>> begin Source extract
The Hokies base running play is inside zone, usually with a tight end/fullback blocking the backside defensive end.

RB Travon McMillian and FB Sam Rodgers are both small, powerful backs who struggle to create big plays. Jerod Evans leads the team in carries, rushing yards, and rushing touchdowns. The offense flows through him, with the running backs serving to punish defenses for overcommitting. VT is particularly fond of running QB power attached to RPO’s allowing Evans to pick the better option post snap.

Buck sweep (with a backside slant) and draw round out the rushing game.

VT, in a statistical quirk, are one of the more run heavy teams in the country in passing situations. Some of this is due to Evans athleticism, and his reliance on it

However, the Hokies also call quite a few draw plays, probably in an attempt to slow down pass rushers by forcing them to account for the running back.

The Hokies have thrown remarkably few interceptions this year, however they have struggled with fumbles. Evans struggles the most, fumbling nine times, and has particular issues putting the ball on the ground when running the option.

VT’s passing game almost exclusively attacks outside of the tackles, typically with short routes attached to play action or RPO’s. The majority of damage done through the air is done on either curls, slants, bubble screens or fade routes.

Evans low interception rate is commendable, but it is aided by the conservative nature of the offense. VT does an excellent job faking running plays when running a called play action, helping their receivers gain a split second advantage.

Drop back passes are rare, typically consisting of two quick concepts, with Evans picking which side to throw to. Such as below where the wide side runs curls and Ford, who is often left alone to isolate a corner, runs an out.

Virginia Tech has a fundamentally sound scheme, a good coach and reason to be optimistic about their future. Should Clemson turn the ball over a couple of times and give up a big return the Tigers could easily lose Saturday. However, issues passing the ball downfield combined with struggles running the ball consistently put a hard ceiling on how much this unit can accomplish in 2016.
>> end Source extract
→ **What this exercise asks**:
**A.** In the scouting report on the Hokies offense, restate the passage from "The Hokies have" to "running the option.", substituting "picks" for "interceptions".
**B.** Retype the rows from the line with "You are a computer-use agent." to the line with "coord(210,304)", keeping every line unchanged.
>> begin Excerpted data
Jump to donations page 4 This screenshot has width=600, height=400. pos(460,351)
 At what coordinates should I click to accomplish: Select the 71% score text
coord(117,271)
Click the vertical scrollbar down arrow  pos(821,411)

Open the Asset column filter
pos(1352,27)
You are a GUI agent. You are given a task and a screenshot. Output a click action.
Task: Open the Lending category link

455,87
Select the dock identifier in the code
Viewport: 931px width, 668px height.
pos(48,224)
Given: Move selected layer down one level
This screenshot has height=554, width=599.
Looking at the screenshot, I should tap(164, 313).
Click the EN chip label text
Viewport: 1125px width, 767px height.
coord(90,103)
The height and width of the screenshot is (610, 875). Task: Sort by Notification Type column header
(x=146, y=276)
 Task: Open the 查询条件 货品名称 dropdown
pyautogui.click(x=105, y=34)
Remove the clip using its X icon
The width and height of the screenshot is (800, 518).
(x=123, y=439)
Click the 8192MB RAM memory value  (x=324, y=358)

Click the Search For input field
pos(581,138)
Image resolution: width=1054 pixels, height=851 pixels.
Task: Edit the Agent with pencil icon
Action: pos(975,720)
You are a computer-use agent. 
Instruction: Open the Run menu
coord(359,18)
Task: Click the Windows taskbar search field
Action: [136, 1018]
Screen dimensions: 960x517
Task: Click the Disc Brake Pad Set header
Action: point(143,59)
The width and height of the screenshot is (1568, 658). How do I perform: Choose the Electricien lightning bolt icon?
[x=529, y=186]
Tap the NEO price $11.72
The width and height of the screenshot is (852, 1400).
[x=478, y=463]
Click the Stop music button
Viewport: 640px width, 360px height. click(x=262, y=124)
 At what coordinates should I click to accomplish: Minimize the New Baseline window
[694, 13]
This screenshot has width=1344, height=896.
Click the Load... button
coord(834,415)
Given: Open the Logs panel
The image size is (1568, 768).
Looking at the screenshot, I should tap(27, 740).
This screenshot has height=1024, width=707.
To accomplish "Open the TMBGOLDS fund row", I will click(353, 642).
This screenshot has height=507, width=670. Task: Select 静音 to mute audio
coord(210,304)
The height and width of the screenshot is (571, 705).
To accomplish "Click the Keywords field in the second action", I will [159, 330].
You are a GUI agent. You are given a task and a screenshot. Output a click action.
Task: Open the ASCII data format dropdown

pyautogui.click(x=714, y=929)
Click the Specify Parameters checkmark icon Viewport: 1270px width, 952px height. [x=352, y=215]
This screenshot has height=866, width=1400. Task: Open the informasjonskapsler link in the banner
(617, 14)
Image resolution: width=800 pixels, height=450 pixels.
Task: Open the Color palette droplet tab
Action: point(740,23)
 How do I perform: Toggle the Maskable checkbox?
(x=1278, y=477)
>> end Excerpted data
→ **Answers to the exercise**:
**A.**
The Hokies have thrown remarkably few picks this year, however they have struggled with fumbles. Evans struggles the most, fumbling nine times, and has particular issues putting the ball on the ground when running the option.

**B.**
You are a computer-use agent. 
Instruction: Open the Run menu
coord(359,18)
Task: Click the Windows taskbar search field
Action: [136, 1018]
Screen dimensions: 960x517
Task: Click the Disc Brake Pad Set header
Action: point(143,59)
The width and height of the screenshot is (1568, 658). How do I perform: Choose the Electricien lightning bolt icon?
[x=529, y=186]
Tap the NEO price $11.72
The width and height of the screenshot is (852, 1400).
[x=478, y=463]
Click the Stop music button
Viewport: 640px width, 360px height. click(x=262, y=124)
 At what coordinates should I click to accomplish: Minimize the New Baseline window
[694, 13]
This screenshot has width=1344, height=896.
Click the Load... button
coord(834,415)
Given: Open the Logs panel
The image size is (1568, 768).
Looking at the screenshot, I should tap(27, 740).
This screenshot has height=1024, width=707.
To accomplish "Open the TMBGOLDS fund row", I will click(353, 642).
This screenshot has height=507, width=670. Task: Select 静音 to mute audio
coord(210,304)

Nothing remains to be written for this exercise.